### Try it
Please transcribe the following records in full, exactly as given.
··· Record extracts ···
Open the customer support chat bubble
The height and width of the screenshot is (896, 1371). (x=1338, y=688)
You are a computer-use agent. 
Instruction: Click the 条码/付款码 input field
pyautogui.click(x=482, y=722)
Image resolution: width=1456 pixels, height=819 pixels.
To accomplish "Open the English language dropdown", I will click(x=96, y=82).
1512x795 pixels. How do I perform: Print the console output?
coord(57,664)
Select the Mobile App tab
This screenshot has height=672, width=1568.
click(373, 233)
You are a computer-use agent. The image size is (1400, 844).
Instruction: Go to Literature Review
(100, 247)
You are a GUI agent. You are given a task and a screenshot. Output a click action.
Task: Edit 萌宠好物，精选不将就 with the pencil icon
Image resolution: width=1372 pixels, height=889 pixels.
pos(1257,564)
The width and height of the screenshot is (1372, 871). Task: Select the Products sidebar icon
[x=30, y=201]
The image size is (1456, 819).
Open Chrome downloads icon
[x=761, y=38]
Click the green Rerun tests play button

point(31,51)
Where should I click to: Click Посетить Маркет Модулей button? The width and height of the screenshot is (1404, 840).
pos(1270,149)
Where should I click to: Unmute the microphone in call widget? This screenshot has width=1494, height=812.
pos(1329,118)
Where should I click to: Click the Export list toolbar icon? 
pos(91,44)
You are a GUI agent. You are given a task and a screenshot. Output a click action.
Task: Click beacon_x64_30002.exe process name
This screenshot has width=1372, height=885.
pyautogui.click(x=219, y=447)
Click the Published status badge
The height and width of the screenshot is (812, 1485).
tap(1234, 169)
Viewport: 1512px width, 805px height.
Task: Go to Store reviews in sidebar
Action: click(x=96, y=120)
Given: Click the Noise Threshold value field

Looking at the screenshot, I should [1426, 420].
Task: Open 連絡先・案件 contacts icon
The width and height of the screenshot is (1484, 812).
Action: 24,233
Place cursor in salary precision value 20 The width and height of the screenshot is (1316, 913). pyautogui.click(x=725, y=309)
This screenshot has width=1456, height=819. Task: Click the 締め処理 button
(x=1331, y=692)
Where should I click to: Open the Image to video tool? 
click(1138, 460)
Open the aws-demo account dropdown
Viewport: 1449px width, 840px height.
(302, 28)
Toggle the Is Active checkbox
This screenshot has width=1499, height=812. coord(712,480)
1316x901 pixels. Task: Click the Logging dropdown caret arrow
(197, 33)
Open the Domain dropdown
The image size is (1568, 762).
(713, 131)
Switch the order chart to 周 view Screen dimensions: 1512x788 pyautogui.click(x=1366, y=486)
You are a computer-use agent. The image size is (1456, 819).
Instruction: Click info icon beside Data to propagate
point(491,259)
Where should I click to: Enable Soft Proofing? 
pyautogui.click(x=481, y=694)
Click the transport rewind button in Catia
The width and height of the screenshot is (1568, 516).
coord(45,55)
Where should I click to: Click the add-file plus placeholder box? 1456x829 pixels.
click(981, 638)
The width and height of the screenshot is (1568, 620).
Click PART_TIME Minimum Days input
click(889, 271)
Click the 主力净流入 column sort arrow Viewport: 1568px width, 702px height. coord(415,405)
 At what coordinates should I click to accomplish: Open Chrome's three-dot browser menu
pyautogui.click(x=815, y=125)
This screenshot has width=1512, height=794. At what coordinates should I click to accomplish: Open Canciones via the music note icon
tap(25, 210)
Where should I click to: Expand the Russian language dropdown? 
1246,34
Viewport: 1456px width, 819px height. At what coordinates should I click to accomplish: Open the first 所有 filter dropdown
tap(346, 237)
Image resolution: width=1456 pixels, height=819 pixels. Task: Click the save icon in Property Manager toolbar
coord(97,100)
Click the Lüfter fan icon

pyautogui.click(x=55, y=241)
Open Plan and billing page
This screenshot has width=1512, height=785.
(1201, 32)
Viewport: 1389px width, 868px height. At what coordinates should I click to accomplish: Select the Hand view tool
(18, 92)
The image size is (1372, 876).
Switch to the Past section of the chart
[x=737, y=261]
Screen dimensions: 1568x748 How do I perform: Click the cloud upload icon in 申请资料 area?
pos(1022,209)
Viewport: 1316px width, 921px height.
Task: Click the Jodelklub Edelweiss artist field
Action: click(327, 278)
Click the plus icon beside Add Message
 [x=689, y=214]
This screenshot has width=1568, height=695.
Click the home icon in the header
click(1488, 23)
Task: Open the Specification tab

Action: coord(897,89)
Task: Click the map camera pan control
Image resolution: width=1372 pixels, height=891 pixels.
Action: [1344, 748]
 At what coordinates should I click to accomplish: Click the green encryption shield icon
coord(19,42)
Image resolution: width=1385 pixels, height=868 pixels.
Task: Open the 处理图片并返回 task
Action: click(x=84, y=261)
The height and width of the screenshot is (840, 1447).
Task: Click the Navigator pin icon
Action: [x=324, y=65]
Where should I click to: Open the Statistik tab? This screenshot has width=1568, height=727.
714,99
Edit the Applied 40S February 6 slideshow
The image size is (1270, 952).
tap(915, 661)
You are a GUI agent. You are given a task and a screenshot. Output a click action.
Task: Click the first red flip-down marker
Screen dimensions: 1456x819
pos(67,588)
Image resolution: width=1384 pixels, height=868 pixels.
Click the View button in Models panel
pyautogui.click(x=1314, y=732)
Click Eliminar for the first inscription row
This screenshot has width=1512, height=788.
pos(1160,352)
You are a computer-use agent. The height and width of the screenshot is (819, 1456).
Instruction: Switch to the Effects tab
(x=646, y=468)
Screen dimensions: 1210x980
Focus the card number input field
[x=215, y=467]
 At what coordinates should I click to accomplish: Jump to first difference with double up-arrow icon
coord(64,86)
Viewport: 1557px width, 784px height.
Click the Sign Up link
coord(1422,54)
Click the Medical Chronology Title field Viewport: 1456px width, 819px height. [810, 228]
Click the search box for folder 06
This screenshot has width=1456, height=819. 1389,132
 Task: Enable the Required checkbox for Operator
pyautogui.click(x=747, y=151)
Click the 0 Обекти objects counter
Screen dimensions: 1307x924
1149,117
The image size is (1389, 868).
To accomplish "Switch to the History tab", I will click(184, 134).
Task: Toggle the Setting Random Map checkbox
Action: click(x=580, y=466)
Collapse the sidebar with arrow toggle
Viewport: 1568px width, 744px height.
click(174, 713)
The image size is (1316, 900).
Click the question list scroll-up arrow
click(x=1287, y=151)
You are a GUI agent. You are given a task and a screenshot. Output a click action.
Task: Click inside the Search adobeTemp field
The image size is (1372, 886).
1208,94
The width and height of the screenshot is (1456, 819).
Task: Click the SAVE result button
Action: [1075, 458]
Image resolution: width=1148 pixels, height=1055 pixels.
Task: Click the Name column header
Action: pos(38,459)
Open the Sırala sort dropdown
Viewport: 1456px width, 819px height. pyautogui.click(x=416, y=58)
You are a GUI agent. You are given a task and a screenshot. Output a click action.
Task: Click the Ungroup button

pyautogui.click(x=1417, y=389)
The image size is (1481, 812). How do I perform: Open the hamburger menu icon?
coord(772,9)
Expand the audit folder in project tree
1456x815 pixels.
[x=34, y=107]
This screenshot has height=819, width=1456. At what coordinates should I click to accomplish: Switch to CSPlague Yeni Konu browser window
···
### Solution to this problem
Open the customer support chat bubble
The height and width of the screenshot is (896, 1371). (x=1338, y=688)
You are a computer-use agent. 
Instruction: Click the 条码/付款码 input field
pyautogui.click(x=482, y=722)
Image resolution: width=1456 pixels, height=819 pixels.
To accomplish "Open the English language dropdown", I will click(x=96, y=82).
1512x795 pixels. How do I perform: Print the console output?
coord(57,664)
Select the Mobile App tab
This screenshot has height=672, width=1568.
click(373, 233)
You are a computer-use agent. The image size is (1400, 844).
Instruction: Go to Literature Review
(100, 247)
You are a GUI agent. You are given a task and a screenshot. Output a click action.
Task: Edit 萌宠好物，精选不将就 with the pencil icon
Image resolution: width=1372 pixels, height=889 pixels.
pos(1257,564)
The width and height of the screenshot is (1372, 871). Task: Select the Products sidebar icon
[x=30, y=201]
The image size is (1456, 819).
Open Chrome downloads icon
[x=761, y=38]
Click the green Rerun tests play button

point(31,51)
Where should I click to: Click Посетить Маркет Модулей button? The width and height of the screenshot is (1404, 840).
pos(1270,149)
Where should I click to: Unmute the microphone in call widget? This screenshot has width=1494, height=812.
pos(1329,118)
Where should I click to: Click the Export list toolbar icon? 
pos(91,44)
You are a GUI agent. You are given a task and a screenshot. Output a click action.
Task: Click beacon_x64_30002.exe process name
This screenshot has width=1372, height=885.
pyautogui.click(x=219, y=447)
Click the Published status badge
The height and width of the screenshot is (812, 1485).
tap(1234, 169)
Viewport: 1512px width, 805px height.
Task: Go to Store reviews in sidebar
Action: click(x=96, y=120)
Given: Click the Noise Threshold value field

Looking at the screenshot, I should [1426, 420].
Task: Open 連絡先・案件 contacts icon
The width and height of the screenshot is (1484, 812).
Action: 24,233
Place cursor in salary precision value 20 The width and height of the screenshot is (1316, 913). pyautogui.click(x=725, y=309)
This screenshot has width=1456, height=819. Task: Click the 締め処理 button
(x=1331, y=692)
Where should I click to: Open the Image to video tool? 
click(1138, 460)
Open the aws-demo account dropdown
Viewport: 1449px width, 840px height.
(302, 28)
Toggle the Is Active checkbox
This screenshot has width=1499, height=812. coord(712,480)
1316x901 pixels. Task: Click the Logging dropdown caret arrow
(197, 33)
Open the Domain dropdown
The image size is (1568, 762).
(713, 131)
Switch the order chart to 周 view Screen dimensions: 1512x788 pyautogui.click(x=1366, y=486)
You are a computer-use agent. The image size is (1456, 819).
Instruction: Click info icon beside Data to propagate
point(491,259)
Where should I click to: Enable Soft Proofing? 
pyautogui.click(x=481, y=694)
Click the transport rewind button in Catia
The width and height of the screenshot is (1568, 516).
coord(45,55)
Where should I click to: Click the add-file plus placeholder box? 1456x829 pixels.
click(981, 638)
The width and height of the screenshot is (1568, 620).
Click PART_TIME Minimum Days input
click(889, 271)
Click the 主力净流入 column sort arrow Viewport: 1568px width, 702px height. coord(415,405)
 At what coordinates should I click to accomplish: Open Chrome's three-dot browser menu
pyautogui.click(x=815, y=125)
This screenshot has width=1512, height=794. At what coordinates should I click to accomplish: Open Canciones via the music note icon
tap(25, 210)
Where should I click to: Expand the Russian language dropdown? 
1246,34
Viewport: 1456px width, 819px height. At what coordinates should I click to accomplish: Open the first 所有 filter dropdown
tap(346, 237)
Image resolution: width=1456 pixels, height=819 pixels. Task: Click the save icon in Property Manager toolbar
coord(97,100)
Click the Lüfter fan icon

pyautogui.click(x=55, y=241)
Open Plan and billing page
This screenshot has width=1512, height=785.
(1201, 32)
Viewport: 1389px width, 868px height. At what coordinates should I click to accomplish: Select the Hand view tool
(18, 92)
The image size is (1372, 876).
Switch to the Past section of the chart
[x=737, y=261]
Screen dimensions: 1568x748 How do I perform: Click the cloud upload icon in 申请资料 area?
pos(1022,209)
Viewport: 1316px width, 921px height.
Task: Click the Jodelklub Edelweiss artist field
Action: click(327, 278)
Click the plus icon beside Add Message
 [x=689, y=214]
This screenshot has width=1568, height=695.
Click the home icon in the header
click(1488, 23)
Task: Open the Specification tab

Action: coord(897,89)
Task: Click the map camera pan control
Image resolution: width=1372 pixels, height=891 pixels.
Action: [1344, 748]
 At what coordinates should I click to accomplish: Click the green encryption shield icon
coord(19,42)
Image resolution: width=1385 pixels, height=868 pixels.
Task: Open the 处理图片并返回 task
Action: click(x=84, y=261)
The height and width of the screenshot is (840, 1447).
Task: Click the Navigator pin icon
Action: [x=324, y=65]
Where should I click to: Open the Statistik tab? This screenshot has width=1568, height=727.
714,99
Edit the Applied 40S February 6 slideshow
The image size is (1270, 952).
tap(915, 661)
You are a GUI agent. You are given a task and a screenshot. Output a click action.
Task: Click the first red flip-down marker
Screen dimensions: 1456x819
pos(67,588)
Image resolution: width=1384 pixels, height=868 pixels.
Click the View button in Models panel
pyautogui.click(x=1314, y=732)
Click Eliminar for the first inscription row
This screenshot has width=1512, height=788.
pos(1160,352)
You are a computer-use agent. The height and width of the screenshot is (819, 1456).
Instruction: Switch to the Effects tab
(x=646, y=468)
Screen dimensions: 1210x980
Focus the card number input field
[x=215, y=467]
 At what coordinates should I click to accomplish: Jump to first difference with double up-arrow icon
coord(64,86)
Viewport: 1557px width, 784px height.
Click the Sign Up link
coord(1422,54)
Click the Medical Chronology Title field Viewport: 1456px width, 819px height. [810, 228]
Click the search box for folder 06
This screenshot has width=1456, height=819. 1389,132
 Task: Enable the Required checkbox for Operator
pyautogui.click(x=747, y=151)
Click the 0 Обекти objects counter
Screen dimensions: 1307x924
1149,117
The image size is (1389, 868).
To accomplish "Switch to the History tab", I will click(184, 134).
Task: Toggle the Setting Random Map checkbox
Action: click(x=580, y=466)
Collapse the sidebar with arrow toggle
Viewport: 1568px width, 744px height.
click(174, 713)
The image size is (1316, 900).
Click the question list scroll-up arrow
click(x=1287, y=151)
You are a GUI agent. You are given a task and a screenshot. Output a click action.
Task: Click inside the Search adobeTemp field
The image size is (1372, 886).
1208,94
The width and height of the screenshot is (1456, 819).
Task: Click the SAVE result button
Action: [1075, 458]
Image resolution: width=1148 pixels, height=1055 pixels.
Task: Click the Name column header
Action: pos(38,459)
Open the Sırala sort dropdown
Viewport: 1456px width, 819px height. pyautogui.click(x=416, y=58)
You are a GUI agent. You are given a task and a screenshot. Output a click action.
Task: Click the Ungroup button

pyautogui.click(x=1417, y=389)
The image size is (1481, 812). How do I perform: Open the hamburger menu icon?
coord(772,9)
Expand the audit folder in project tree
1456x815 pixels.
[x=34, y=107]
This screenshot has height=819, width=1456. At what coordinates should I click to accomplish: Switch to CSPlague Yeni Konu browser window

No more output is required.